++++ Source material ++++

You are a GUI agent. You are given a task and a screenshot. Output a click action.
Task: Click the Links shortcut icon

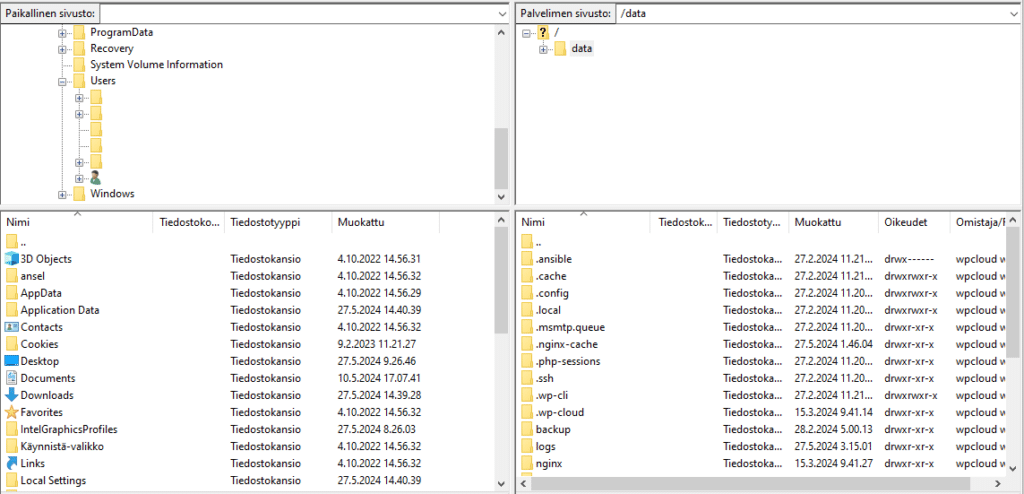(12, 463)
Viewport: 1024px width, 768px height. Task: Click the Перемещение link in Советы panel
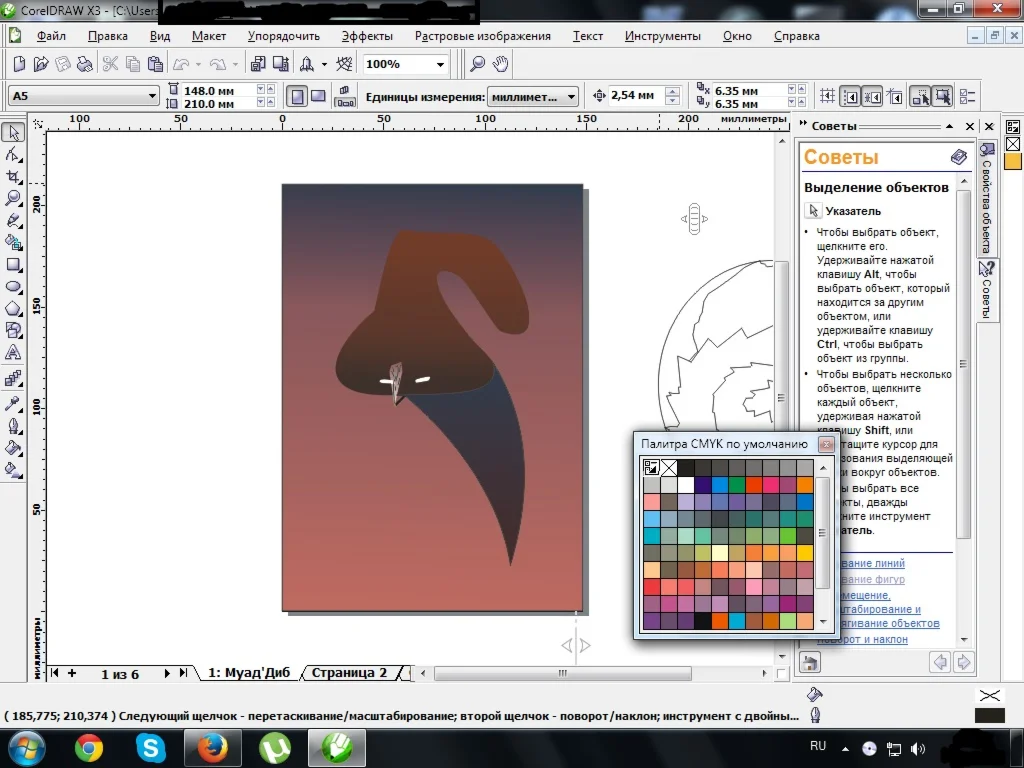pos(866,594)
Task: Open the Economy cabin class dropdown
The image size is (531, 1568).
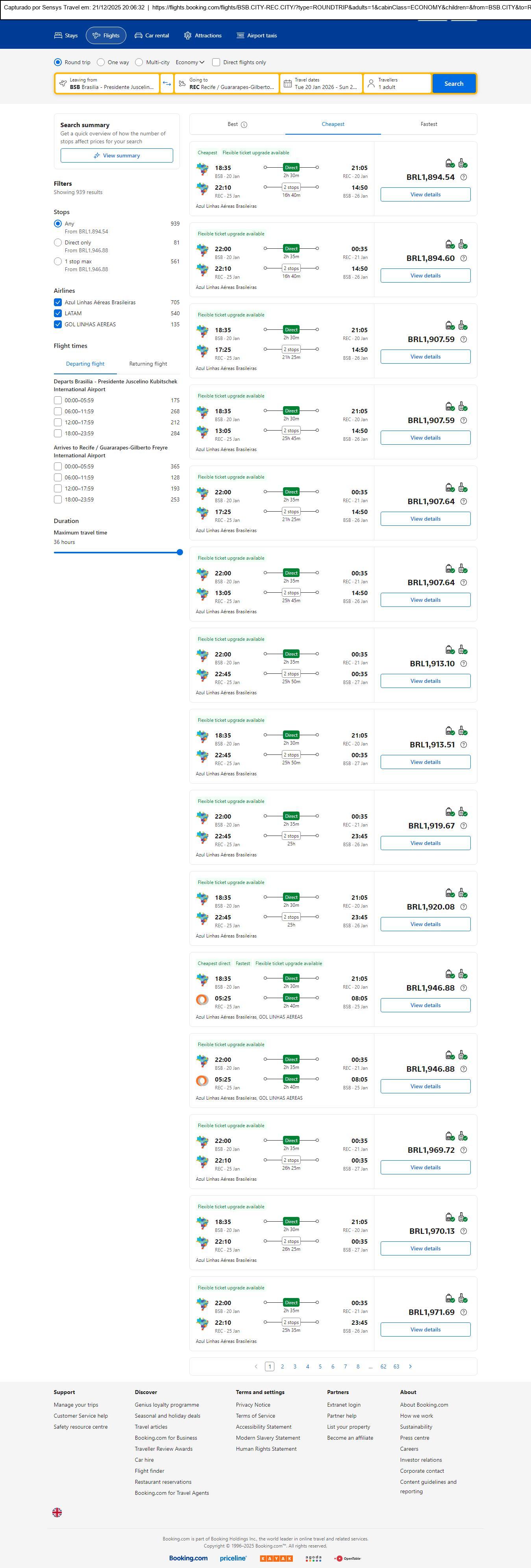Action: pyautogui.click(x=189, y=62)
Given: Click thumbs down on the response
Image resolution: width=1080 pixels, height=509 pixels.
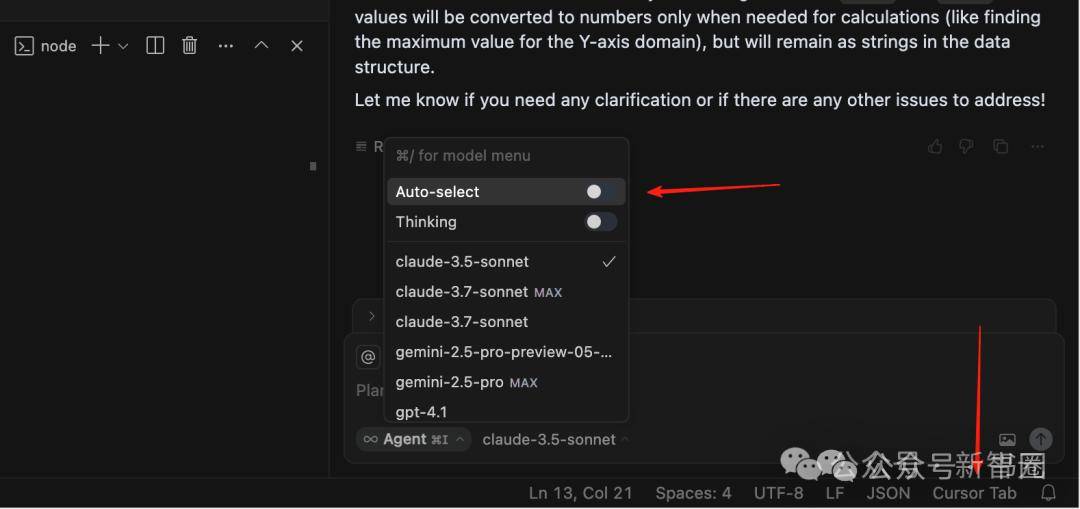Looking at the screenshot, I should pos(966,146).
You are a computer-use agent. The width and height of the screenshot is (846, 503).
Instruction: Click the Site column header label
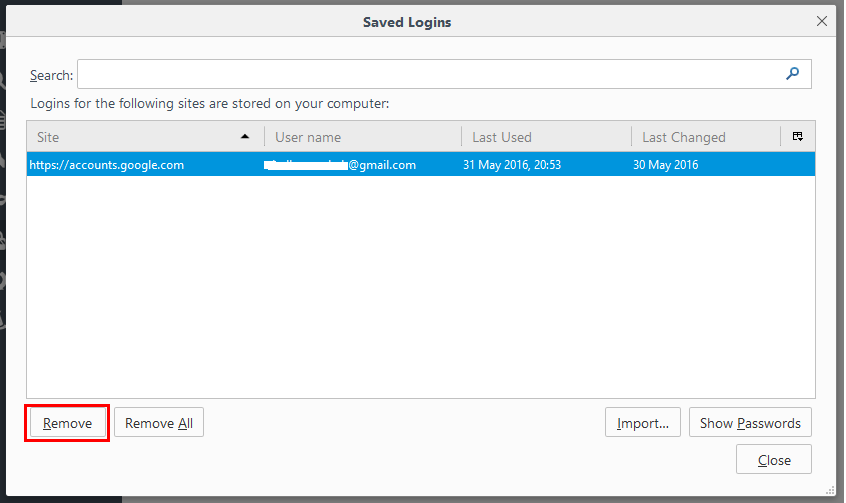[48, 137]
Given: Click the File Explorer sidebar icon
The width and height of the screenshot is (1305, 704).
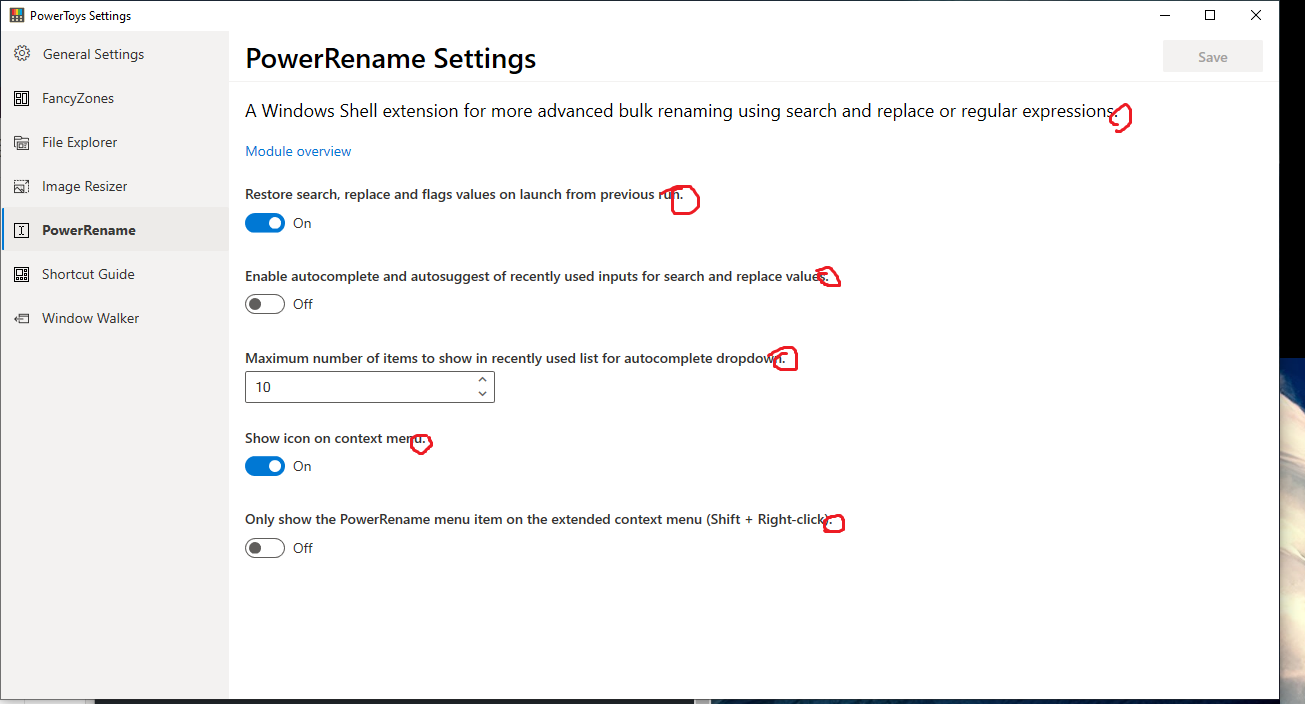Looking at the screenshot, I should pyautogui.click(x=21, y=141).
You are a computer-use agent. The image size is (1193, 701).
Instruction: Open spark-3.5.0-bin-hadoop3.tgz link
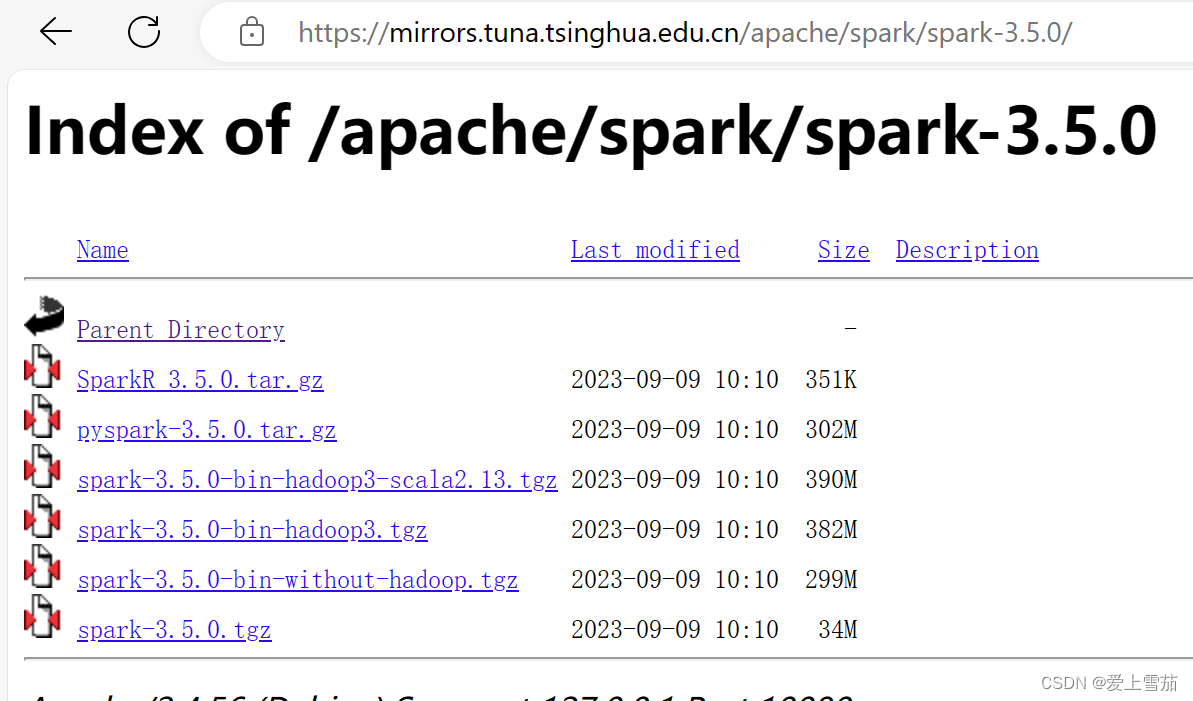tap(252, 529)
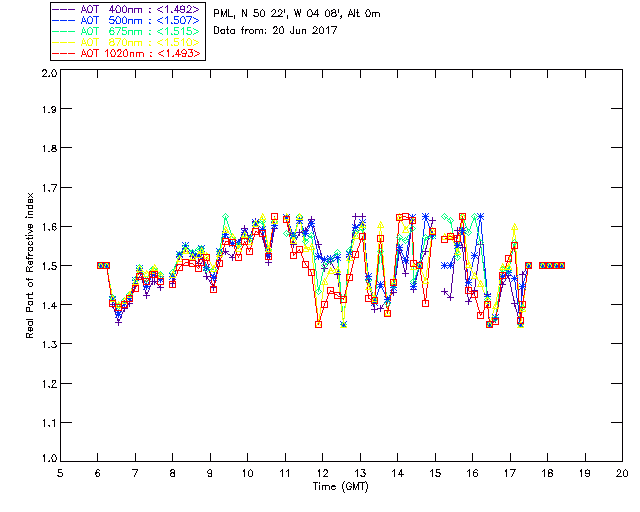Screen dimensions: 640x512
Task: Click the AOT 500nm blue legend entry
Action: [x=127, y=20]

++++

**Problem:**
In the entries, find every line holding "computer" and copy it.

**Task response:**
You are a computer-use agent. The width and height of the screenshot is (846, 503).
You are a computer-use agent. The image size is (1193, 701).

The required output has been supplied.